No Recommendation on the Restaurant
“The SCA Board earlier this year directed the GM to make a restaurant space recommendation to the Board.”
Actually, when the restaurant was discussed at various Board meetings, Rex reported that in her last year performance evaluation, the Board instructed her to have the recommendation completed by this December. A rejected 6/22/17 information request was fulfilled by the attorney through the Ombudsman on 9/13/17, in which was the actual wording of the performance expectation about the restaurant:
“2017 GM Criteria for Bonus Consideration
Prepare a recommendation for the use of the restaurant space. The recommendation should result from a detailed analysis of the possible uses of the space. If not used as a restaurant, the analysis will include costs for each option to include those costs associated with the modification of the space.”
I have argued for the past six months that allowing the GM a year to come up with just a recommendation is an extremely low standard, particularly since the CC&Rs require the continuous operation of the restaurant without the written authorization of 75% of the owners to close it.

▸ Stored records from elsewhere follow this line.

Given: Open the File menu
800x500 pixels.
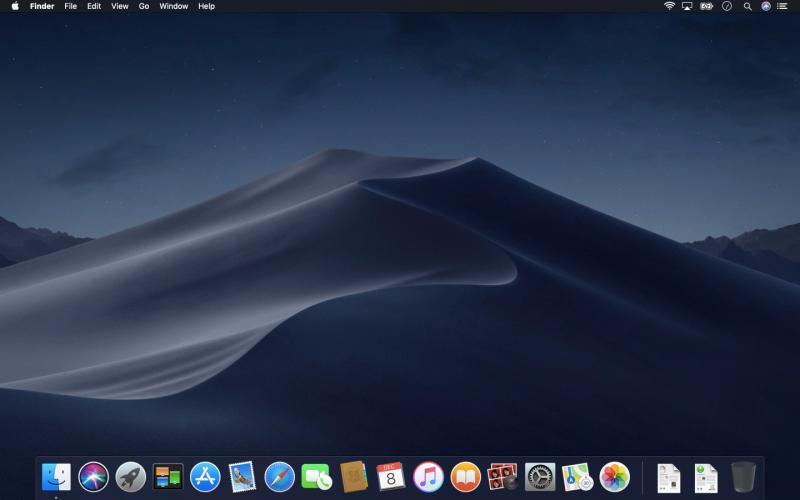Looking at the screenshot, I should (70, 6).
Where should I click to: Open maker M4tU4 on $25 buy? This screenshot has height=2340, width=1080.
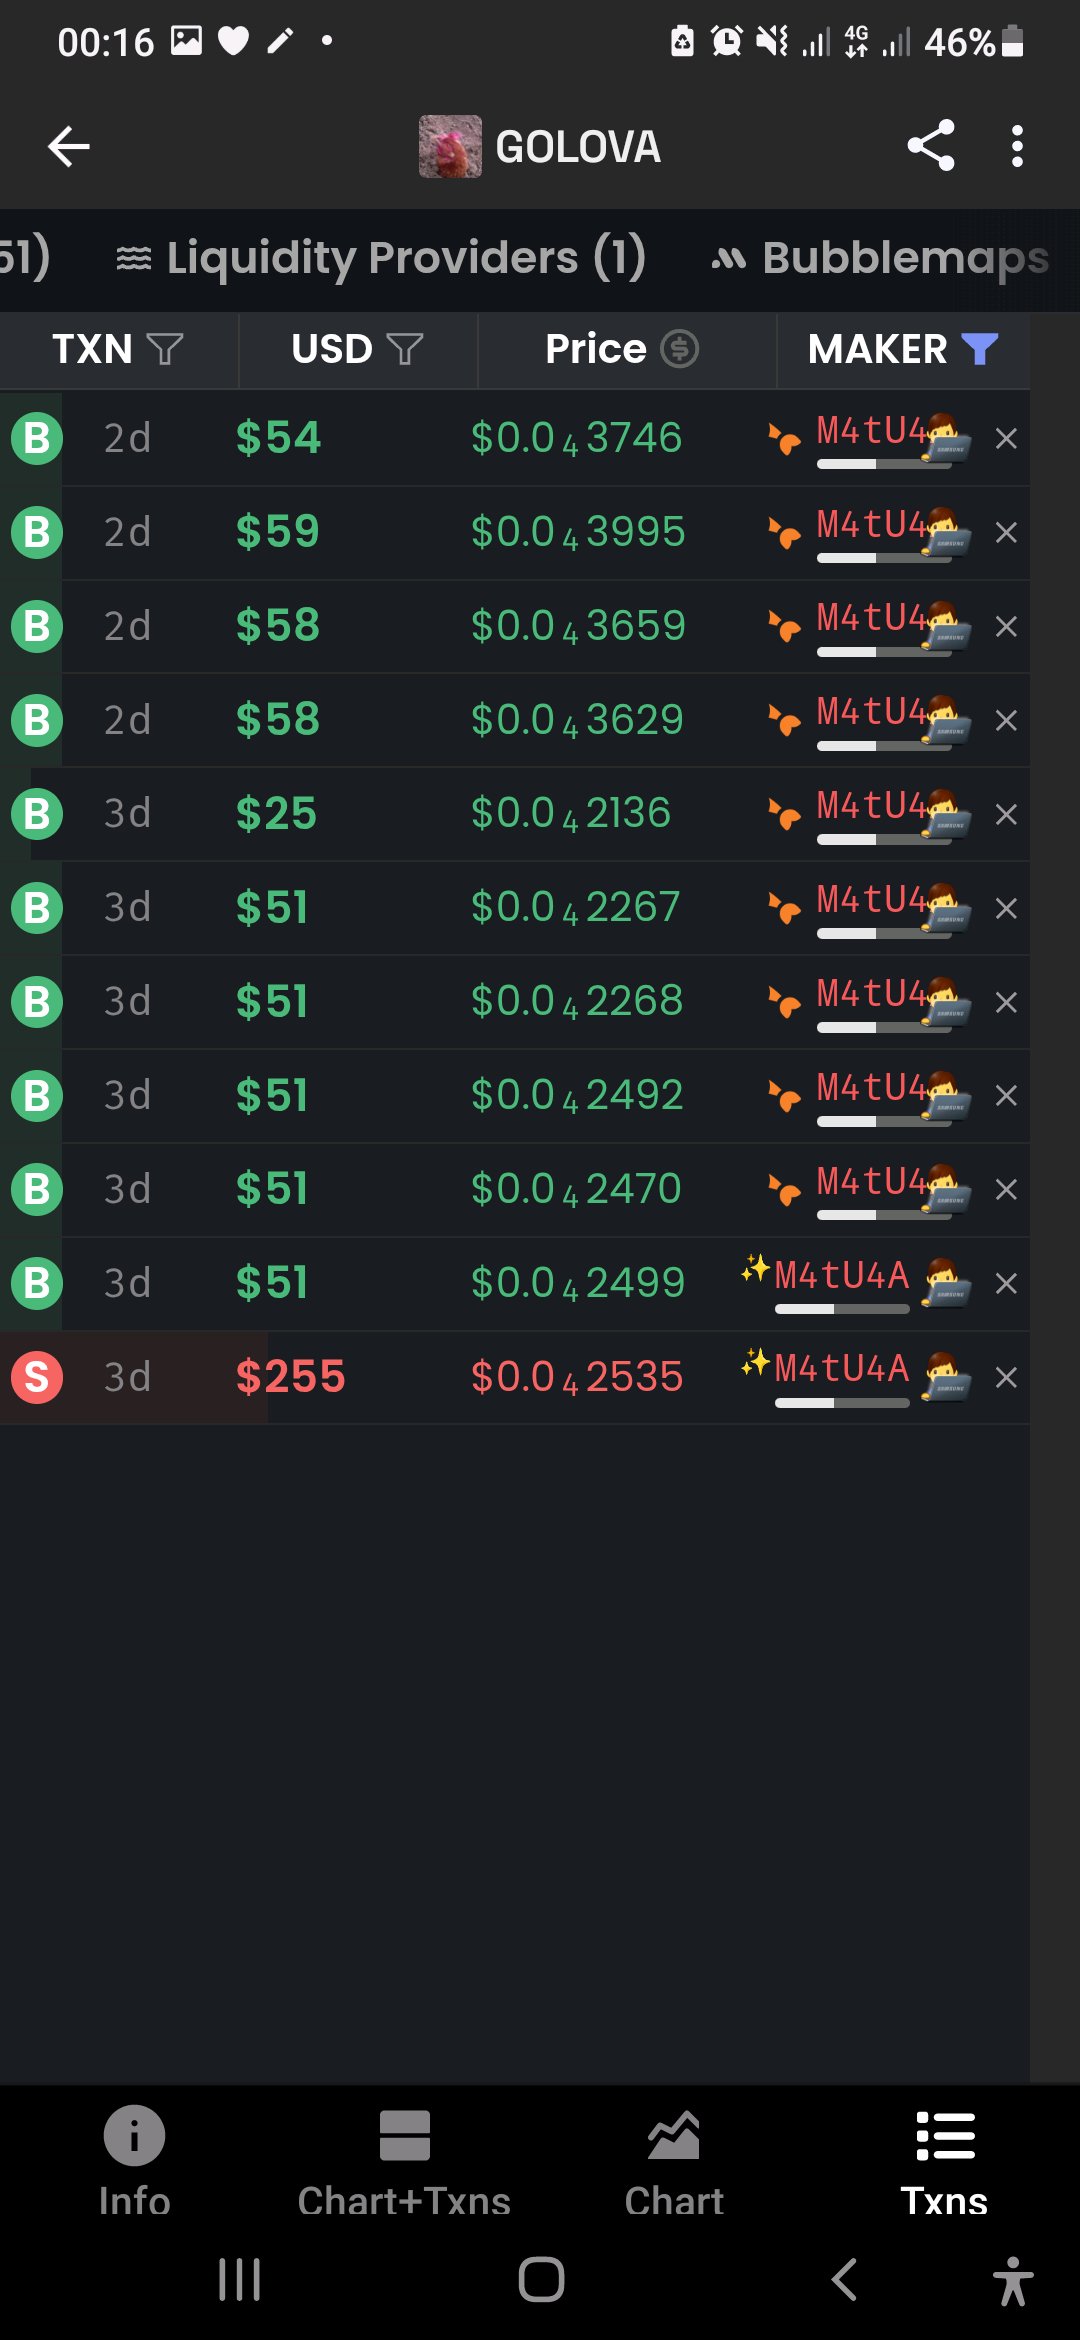pos(871,806)

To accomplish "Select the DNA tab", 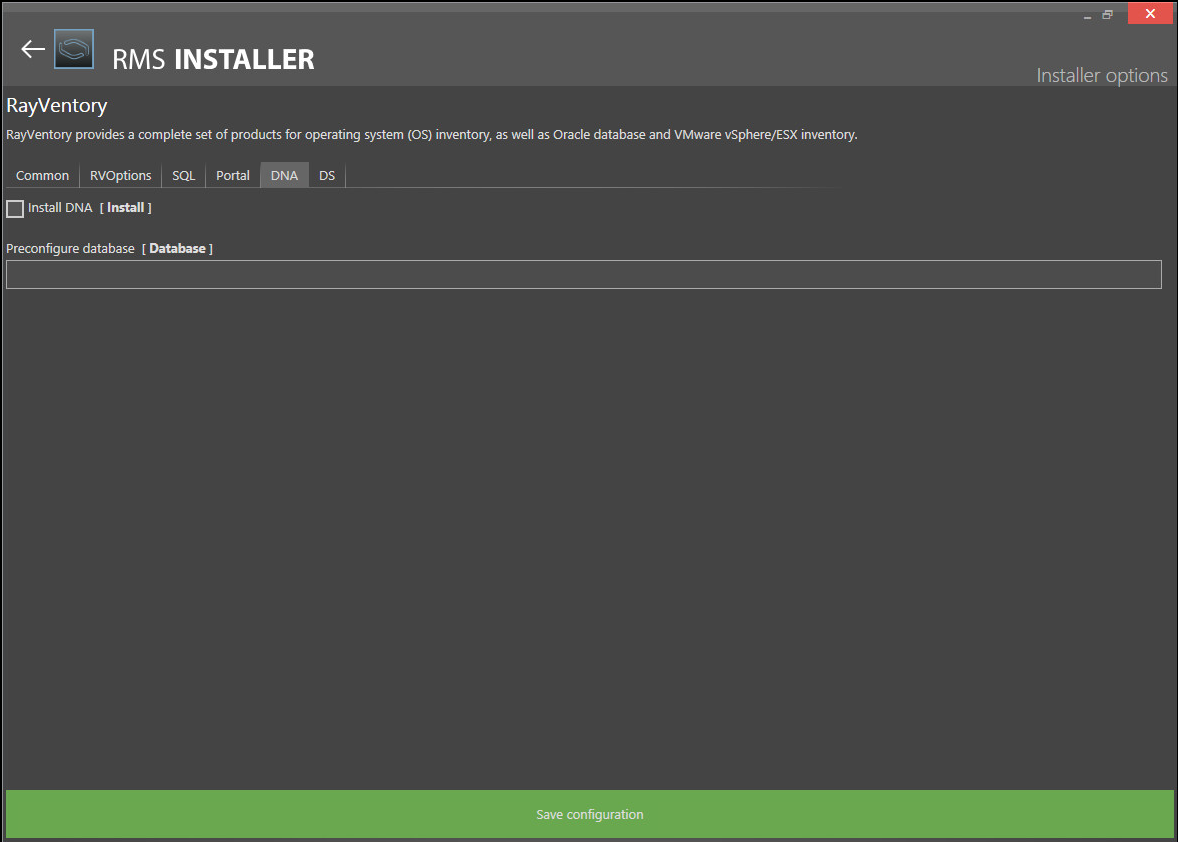I will point(284,175).
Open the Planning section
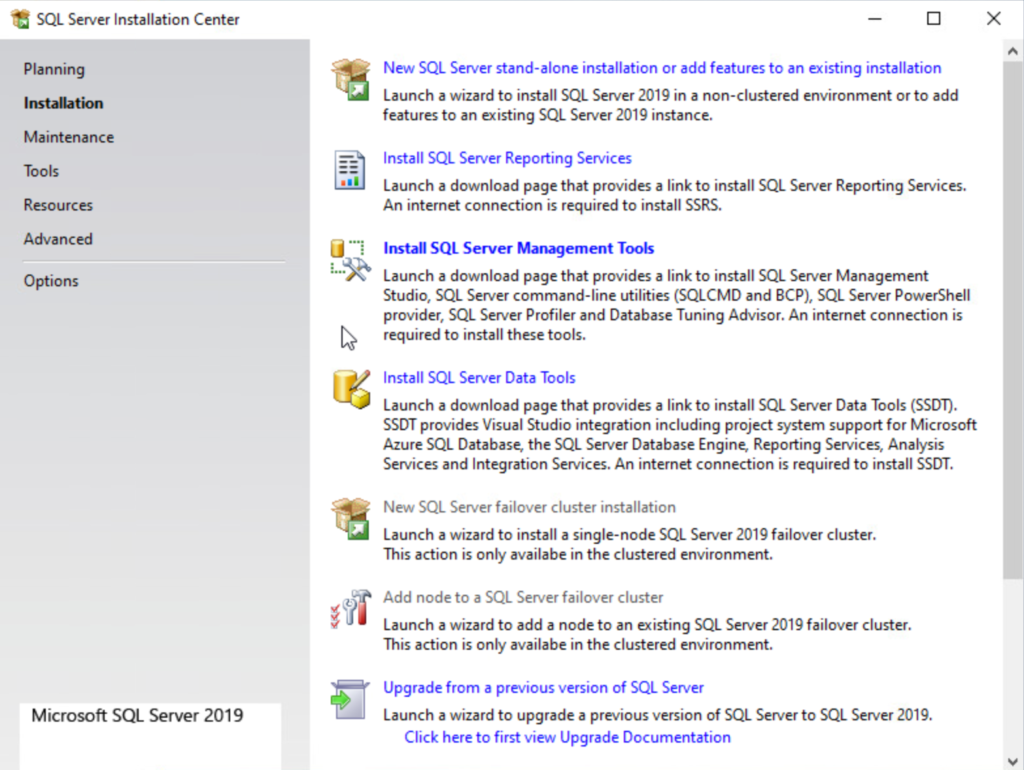This screenshot has width=1024, height=770. (x=54, y=69)
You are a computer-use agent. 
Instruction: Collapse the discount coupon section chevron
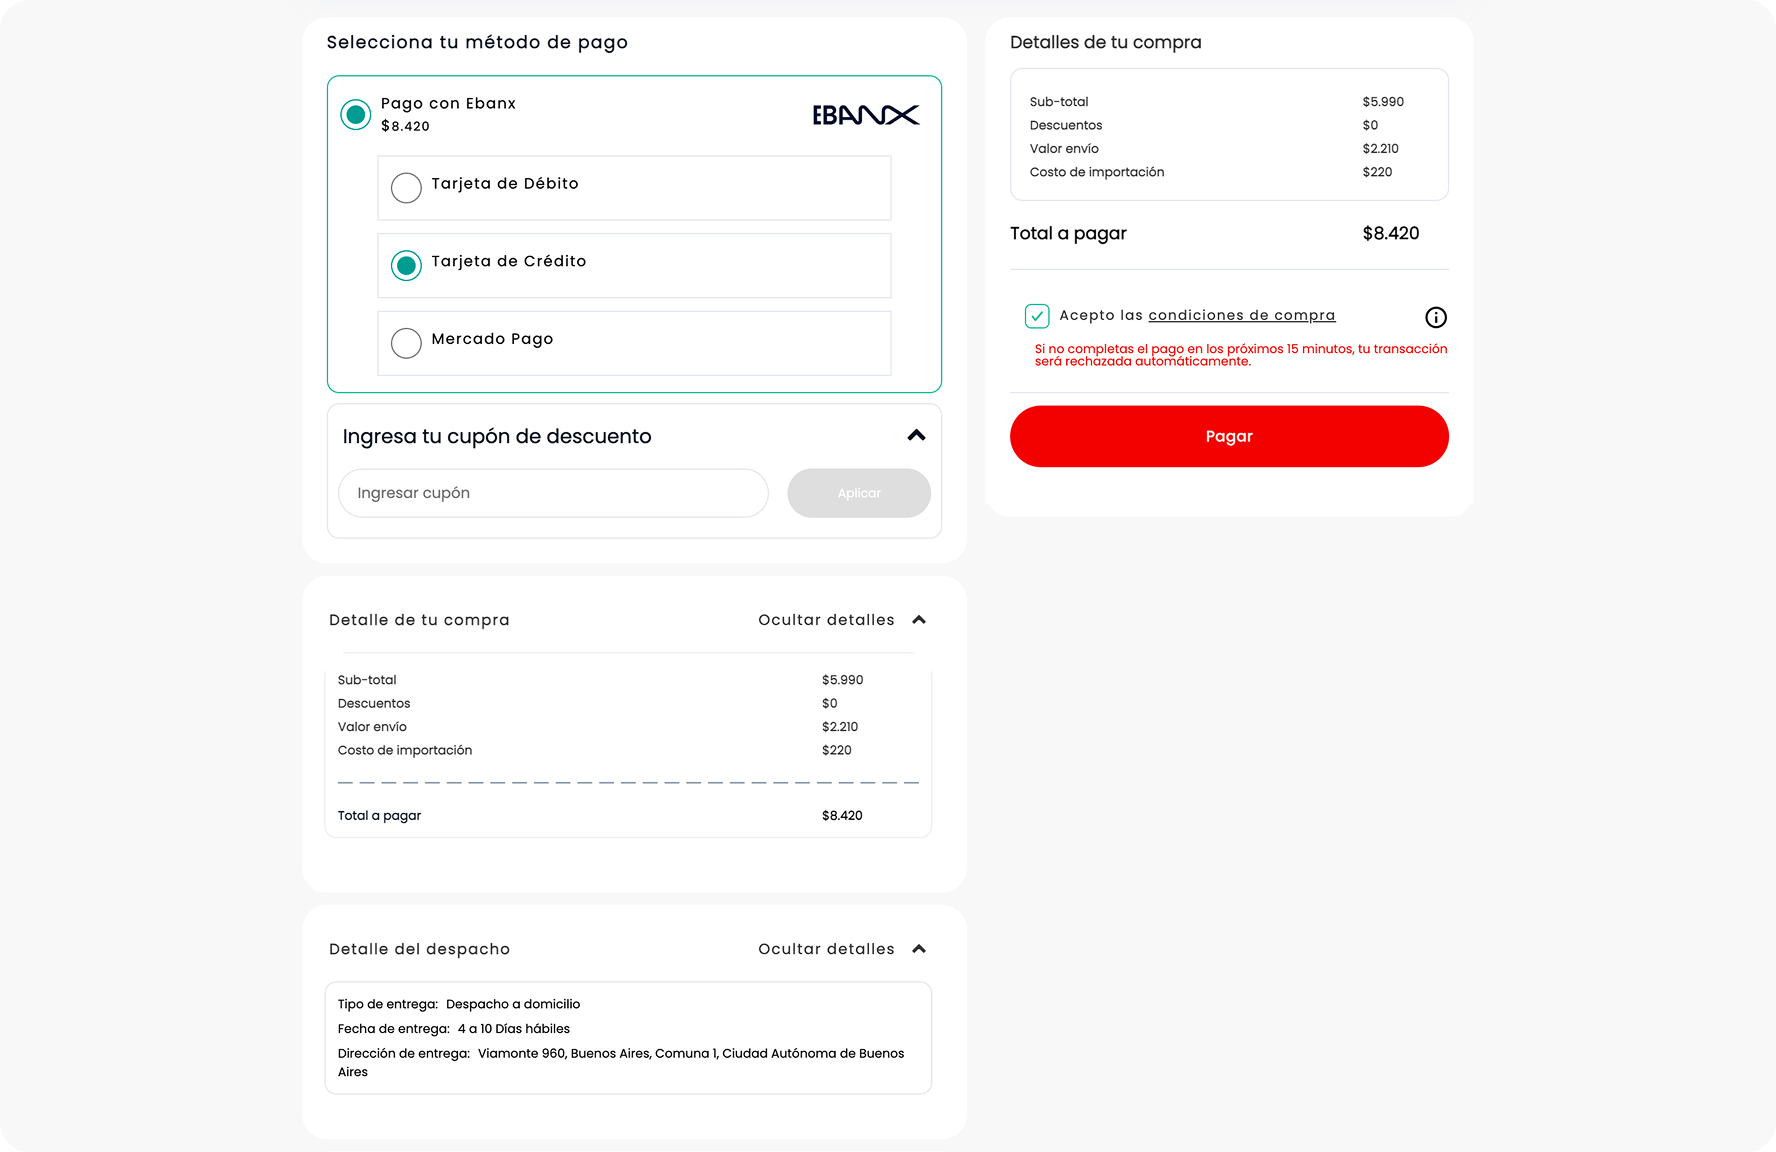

Is it too much to hope that the Board will hold her accountable for not having accomplished ANY “detailed analysis of the possible uses of the space”. After she refused to consider any analysis I submitted or let me see anything she was working on, I certainly don’t want to see her getting a bonus if Tom Nissen or Forrest Quinn whip something up for her.
Most recently the Board asked that I send RFPs to restaurant consultants to produce an opinion on the restaurant option. Some directors were reluctant to proceed without a definitive expert opinion on the viability of another restaurant at our location. And if viable, in what likely format.
Really? When did the Board ask her to get a consultant? I remember objecting to her reporting that she was going to do it because a) there was no money budgeted for that purpose, and b) she is costing homeowners over $300,000/year in salary and benefits, she ought to have the skills to put together a competent analysis. Also, why is she holding back because “some directors were reluctant to proceed”? Why isn’t she dealing with the Board as a whole and treating all directors equally?
On January 25, the GM will recommend to the Board whether SCAshould have a restaurant or repurpose the space.
“That recommendation only awaits one clarifying legal point connected with repurposing the space.”
SCA already has a legal opinion about owners getting an opportunity to vote if they don’t like what the Board wants to change it to, IF 10% petition for it. I’m mystified about why the attorney has to be brought in over and over. I’m also surprised that this important sentence is on the audio, but was left out of the written version of the GM’s report that David Berman posted.
In the interim, I will also prepare an RFP for possible restaurant tenant response. Then the Board will have all the information needed to concur or disagree with whichever recommendation I make.
I don’t know if you noticed, but the recommendation I made six months to have a local commercial broker specializing in restaurants, bars and gaming handle the process was ignored even though the GM’s approach is doomed to be a repeat of past failures. There needs to be an independent expert to develop a lease that is fair to, and protects, both parties, allows a vendor to deliver a product the residents want, and keeps the GM’s and the Board’s fingers out of the pie.